Tuesday, October 6, 2009

This week in London

Well, it's raining. Drizzle and wind and grey skies. It brings out the worst in the variegated road users and brings a whole new breed of suicidally inclined drivers onto the roads who are only there to avoid the rain.

Behaviour on our great, largely unpoliced highways and byways through London continues to worsen. "The rules don't apply to me I'm a cyclist" infection has spread to scooter riders, motor cyclists and battery car drivers. The rules are of course the Highway Code and the Road Traffic Acts. A modest confection of homilies and laws.

What does the "Look at me I'm a cyclist" infection do to its victims? |Well, they think that they are immortal and unchallengeable by anyone. A red light is an invitation not to slow down, let alone stop. A one-way street is an invitation to ride up the middle the wrong way, a roundabout where one should go round to the left is an invitation to go round to the right. Pavements are convenient shortcuts. Pedestrians need to get out of the way as they are impeding the brave cyclists at work. Do not venture onto a pedestrian crossing if you are nervous - near misses by cyclists abound. Hooting at a cyclist even if he or she is about to become a whole lot thinner involuntarily and messily, inevitably leads to a tirade of abuse, violent gesticulations, various obscene gestures and, increasingly, hammering of fists on the car's bonnet.

What is this all about? I have to confess I am not entirely sure. I know cyclists are vulnerable but they do seem more and more to go out of their way to get themselves seriously injured or killed and I don't really think you can blame the poor motorist for that kind of behaviour.

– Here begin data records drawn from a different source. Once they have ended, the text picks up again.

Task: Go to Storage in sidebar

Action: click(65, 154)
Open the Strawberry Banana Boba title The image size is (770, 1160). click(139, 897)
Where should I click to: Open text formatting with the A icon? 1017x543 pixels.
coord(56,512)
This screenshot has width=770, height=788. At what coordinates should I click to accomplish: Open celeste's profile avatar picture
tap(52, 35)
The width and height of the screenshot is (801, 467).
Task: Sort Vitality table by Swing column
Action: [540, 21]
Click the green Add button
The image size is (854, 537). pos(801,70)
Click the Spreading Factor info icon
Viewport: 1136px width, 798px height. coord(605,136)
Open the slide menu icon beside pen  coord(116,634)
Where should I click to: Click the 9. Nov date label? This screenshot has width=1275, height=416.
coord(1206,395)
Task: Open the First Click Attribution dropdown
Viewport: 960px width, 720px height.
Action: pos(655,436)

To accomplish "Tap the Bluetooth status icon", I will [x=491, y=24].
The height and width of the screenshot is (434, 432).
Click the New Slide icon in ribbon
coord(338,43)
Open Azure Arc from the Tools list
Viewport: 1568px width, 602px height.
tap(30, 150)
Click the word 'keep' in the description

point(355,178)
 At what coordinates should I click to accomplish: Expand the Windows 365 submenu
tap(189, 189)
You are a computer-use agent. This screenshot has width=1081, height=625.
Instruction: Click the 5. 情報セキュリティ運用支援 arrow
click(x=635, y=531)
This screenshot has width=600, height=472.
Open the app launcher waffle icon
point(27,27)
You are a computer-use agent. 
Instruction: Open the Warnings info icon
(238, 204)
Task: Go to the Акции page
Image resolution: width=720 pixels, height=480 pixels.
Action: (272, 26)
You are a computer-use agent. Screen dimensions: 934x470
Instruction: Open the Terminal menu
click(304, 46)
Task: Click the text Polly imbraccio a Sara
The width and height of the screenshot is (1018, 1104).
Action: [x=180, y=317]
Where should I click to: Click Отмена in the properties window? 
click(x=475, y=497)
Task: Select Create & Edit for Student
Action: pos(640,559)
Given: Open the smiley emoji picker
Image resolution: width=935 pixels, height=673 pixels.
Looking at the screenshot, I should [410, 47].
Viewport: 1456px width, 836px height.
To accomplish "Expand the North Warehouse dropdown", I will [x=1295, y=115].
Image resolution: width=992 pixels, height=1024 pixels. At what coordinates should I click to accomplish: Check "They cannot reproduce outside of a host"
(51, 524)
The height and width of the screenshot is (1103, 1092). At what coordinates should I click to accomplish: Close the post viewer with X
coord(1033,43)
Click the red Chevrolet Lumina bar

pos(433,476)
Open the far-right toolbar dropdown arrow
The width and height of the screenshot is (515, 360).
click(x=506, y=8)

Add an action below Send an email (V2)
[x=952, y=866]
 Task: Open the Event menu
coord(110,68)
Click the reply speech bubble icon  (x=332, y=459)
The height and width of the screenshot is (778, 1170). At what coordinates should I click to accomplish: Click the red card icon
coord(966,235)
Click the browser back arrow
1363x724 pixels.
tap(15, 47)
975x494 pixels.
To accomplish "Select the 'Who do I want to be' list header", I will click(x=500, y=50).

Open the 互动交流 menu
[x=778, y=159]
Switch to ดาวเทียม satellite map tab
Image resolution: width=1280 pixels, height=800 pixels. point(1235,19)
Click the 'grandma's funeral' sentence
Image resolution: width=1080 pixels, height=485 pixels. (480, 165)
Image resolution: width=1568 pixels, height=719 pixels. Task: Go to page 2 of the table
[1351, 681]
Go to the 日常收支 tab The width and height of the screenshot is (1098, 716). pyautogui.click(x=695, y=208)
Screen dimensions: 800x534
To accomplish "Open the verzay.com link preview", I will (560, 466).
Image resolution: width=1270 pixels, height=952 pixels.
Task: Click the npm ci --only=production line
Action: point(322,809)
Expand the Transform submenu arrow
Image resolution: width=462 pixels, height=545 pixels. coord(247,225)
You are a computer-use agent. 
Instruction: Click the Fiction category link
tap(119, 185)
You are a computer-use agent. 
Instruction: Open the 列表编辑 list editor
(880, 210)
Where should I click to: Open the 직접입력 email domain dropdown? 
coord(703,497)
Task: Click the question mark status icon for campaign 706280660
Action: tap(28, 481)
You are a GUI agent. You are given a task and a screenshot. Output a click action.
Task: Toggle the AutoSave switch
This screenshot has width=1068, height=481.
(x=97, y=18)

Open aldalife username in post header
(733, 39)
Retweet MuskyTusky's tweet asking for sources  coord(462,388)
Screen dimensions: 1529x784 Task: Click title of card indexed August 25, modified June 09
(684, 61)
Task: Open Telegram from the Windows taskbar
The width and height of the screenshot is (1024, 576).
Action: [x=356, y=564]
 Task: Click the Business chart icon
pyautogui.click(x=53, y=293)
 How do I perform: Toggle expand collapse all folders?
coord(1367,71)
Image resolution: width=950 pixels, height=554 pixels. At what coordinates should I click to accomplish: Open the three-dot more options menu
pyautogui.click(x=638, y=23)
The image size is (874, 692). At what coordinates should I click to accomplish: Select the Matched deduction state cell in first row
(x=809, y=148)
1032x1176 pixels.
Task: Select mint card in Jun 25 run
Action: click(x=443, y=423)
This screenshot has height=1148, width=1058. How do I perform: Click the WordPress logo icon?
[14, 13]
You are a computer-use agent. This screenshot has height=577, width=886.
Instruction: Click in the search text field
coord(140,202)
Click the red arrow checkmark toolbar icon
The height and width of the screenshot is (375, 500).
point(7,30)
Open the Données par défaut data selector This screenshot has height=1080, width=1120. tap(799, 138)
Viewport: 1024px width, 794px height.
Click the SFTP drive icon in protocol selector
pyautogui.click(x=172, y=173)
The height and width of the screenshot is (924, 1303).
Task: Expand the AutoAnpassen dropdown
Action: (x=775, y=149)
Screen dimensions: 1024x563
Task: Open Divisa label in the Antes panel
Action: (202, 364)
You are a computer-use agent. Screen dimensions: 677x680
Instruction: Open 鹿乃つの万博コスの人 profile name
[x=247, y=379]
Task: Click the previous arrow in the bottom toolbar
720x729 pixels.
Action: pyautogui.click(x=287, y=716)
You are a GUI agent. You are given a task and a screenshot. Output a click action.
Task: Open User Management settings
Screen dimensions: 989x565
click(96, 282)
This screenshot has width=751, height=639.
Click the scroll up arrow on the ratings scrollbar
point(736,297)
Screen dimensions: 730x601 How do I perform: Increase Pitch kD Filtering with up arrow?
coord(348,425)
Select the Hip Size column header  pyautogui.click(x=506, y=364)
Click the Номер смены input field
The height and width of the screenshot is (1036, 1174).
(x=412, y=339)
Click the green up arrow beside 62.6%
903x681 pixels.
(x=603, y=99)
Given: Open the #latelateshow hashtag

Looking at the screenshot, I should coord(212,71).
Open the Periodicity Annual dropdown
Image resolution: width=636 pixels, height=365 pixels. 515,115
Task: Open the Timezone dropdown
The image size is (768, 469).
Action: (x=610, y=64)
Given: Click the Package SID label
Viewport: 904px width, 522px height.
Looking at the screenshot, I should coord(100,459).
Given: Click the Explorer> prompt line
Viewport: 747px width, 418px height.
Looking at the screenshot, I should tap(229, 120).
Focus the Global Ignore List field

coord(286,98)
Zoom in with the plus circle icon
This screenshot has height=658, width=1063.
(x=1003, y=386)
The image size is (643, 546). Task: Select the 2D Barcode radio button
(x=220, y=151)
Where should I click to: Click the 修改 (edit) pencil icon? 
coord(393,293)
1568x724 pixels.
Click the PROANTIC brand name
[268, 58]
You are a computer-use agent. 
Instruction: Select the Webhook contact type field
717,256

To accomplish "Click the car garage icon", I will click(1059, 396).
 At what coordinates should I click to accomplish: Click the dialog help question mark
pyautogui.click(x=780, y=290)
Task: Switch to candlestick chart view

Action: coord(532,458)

Even more worryingly, why should one section of society be above the law? That's maybe why so many more road users are trying to find the limits. With the police obsessed with the so-called fight against terrorism, an activity which results in most of them being missing from our roads most of the time, I come back to where I began. No-one polices the highway any longer. Observing the law is optional. It just goes to show that without effective policing, things do deteriorate towards a lowest common denominator.